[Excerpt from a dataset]
++++++++

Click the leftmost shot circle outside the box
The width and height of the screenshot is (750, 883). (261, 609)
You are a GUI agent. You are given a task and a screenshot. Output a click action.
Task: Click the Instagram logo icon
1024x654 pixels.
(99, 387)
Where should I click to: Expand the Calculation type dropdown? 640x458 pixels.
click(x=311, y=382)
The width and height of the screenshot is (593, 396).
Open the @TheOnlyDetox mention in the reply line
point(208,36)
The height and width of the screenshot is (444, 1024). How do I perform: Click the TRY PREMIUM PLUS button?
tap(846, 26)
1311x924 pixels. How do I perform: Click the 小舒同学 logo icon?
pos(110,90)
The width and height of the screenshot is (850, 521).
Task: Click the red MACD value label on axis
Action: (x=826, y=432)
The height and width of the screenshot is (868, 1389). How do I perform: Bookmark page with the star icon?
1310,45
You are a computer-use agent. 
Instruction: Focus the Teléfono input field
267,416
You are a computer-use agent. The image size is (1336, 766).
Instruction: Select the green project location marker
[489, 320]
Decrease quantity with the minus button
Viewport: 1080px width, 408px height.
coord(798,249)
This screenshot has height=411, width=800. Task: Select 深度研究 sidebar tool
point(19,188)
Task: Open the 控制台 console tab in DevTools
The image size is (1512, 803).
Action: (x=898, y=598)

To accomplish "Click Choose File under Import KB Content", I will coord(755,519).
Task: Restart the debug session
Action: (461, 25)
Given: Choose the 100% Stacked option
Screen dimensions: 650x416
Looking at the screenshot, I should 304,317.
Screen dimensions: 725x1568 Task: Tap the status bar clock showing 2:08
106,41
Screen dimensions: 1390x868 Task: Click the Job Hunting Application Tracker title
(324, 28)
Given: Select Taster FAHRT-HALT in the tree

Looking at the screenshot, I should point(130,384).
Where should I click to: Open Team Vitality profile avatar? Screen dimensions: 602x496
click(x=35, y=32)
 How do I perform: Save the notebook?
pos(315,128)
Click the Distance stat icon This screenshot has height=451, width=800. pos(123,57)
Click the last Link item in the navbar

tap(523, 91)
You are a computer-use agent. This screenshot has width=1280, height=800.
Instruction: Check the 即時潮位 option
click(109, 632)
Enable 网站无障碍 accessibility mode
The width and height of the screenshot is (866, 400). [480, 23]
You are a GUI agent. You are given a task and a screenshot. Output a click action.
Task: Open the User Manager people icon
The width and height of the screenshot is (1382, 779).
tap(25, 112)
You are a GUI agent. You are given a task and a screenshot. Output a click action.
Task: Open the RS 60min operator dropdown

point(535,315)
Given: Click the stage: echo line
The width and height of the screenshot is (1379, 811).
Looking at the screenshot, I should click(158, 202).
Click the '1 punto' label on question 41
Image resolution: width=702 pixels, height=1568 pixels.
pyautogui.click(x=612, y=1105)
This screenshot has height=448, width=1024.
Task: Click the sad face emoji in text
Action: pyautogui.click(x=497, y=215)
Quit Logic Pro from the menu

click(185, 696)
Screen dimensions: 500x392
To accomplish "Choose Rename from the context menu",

++++++++

Exercise
Quote every one of the records above word for word, keeping each line unchanged.

The answer
Click the leftmost shot circle outside the box
The width and height of the screenshot is (750, 883). (261, 609)
You are a GUI agent. You are given a task and a screenshot. Output a click action.
Task: Click the Instagram logo icon
1024x654 pixels.
(99, 387)
Where should I click to: Expand the Calculation type dropdown? 640x458 pixels.
click(x=311, y=382)
The width and height of the screenshot is (593, 396).
Open the @TheOnlyDetox mention in the reply line
point(208,36)
The height and width of the screenshot is (444, 1024). How do I perform: Click the TRY PREMIUM PLUS button?
tap(846, 26)
1311x924 pixels. How do I perform: Click the 小舒同学 logo icon?
pos(110,90)
The width and height of the screenshot is (850, 521).
Task: Click the red MACD value label on axis
Action: (x=826, y=432)
The height and width of the screenshot is (868, 1389). How do I perform: Bookmark page with the star icon?
1310,45
You are a computer-use agent. 
Instruction: Focus the Teléfono input field
267,416
You are a computer-use agent. The image size is (1336, 766).
Instruction: Select the green project location marker
[489, 320]
Decrease quantity with the minus button
Viewport: 1080px width, 408px height.
coord(798,249)
This screenshot has height=411, width=800. Task: Select 深度研究 sidebar tool
point(19,188)
Task: Open the 控制台 console tab in DevTools
The image size is (1512, 803).
Action: (x=898, y=598)

To accomplish "Click Choose File under Import KB Content", I will coord(755,519).
Task: Restart the debug session
Action: (461, 25)
Given: Choose the 100% Stacked option
Screen dimensions: 650x416
Looking at the screenshot, I should 304,317.
Screen dimensions: 725x1568 Task: Tap the status bar clock showing 2:08
106,41
Screen dimensions: 1390x868 Task: Click the Job Hunting Application Tracker title
(324, 28)
Given: Select Taster FAHRT-HALT in the tree

Looking at the screenshot, I should point(130,384).
Where should I click to: Open Team Vitality profile avatar? Screen dimensions: 602x496
click(x=35, y=32)
 How do I perform: Save the notebook?
pos(315,128)
Click the Distance stat icon This screenshot has height=451, width=800. pos(123,57)
Click the last Link item in the navbar

tap(523, 91)
You are a computer-use agent. This screenshot has width=1280, height=800.
Instruction: Check the 即時潮位 option
click(109, 632)
Enable 网站无障碍 accessibility mode
The width and height of the screenshot is (866, 400). [480, 23]
You are a GUI agent. You are given a task and a screenshot. Output a click action.
Task: Open the User Manager people icon
The width and height of the screenshot is (1382, 779).
tap(25, 112)
You are a GUI agent. You are given a task and a screenshot. Output a click action.
Task: Open the RS 60min operator dropdown

point(535,315)
Given: Click the stage: echo line
The width and height of the screenshot is (1379, 811).
Looking at the screenshot, I should click(158, 202).
Click the '1 punto' label on question 41
Image resolution: width=702 pixels, height=1568 pixels.
pyautogui.click(x=612, y=1105)
This screenshot has height=448, width=1024.
Task: Click the sad face emoji in text
Action: pyautogui.click(x=497, y=215)
Quit Logic Pro from the menu

click(185, 696)
Screen dimensions: 500x392
To accomplish "Choose Rename from the context menu",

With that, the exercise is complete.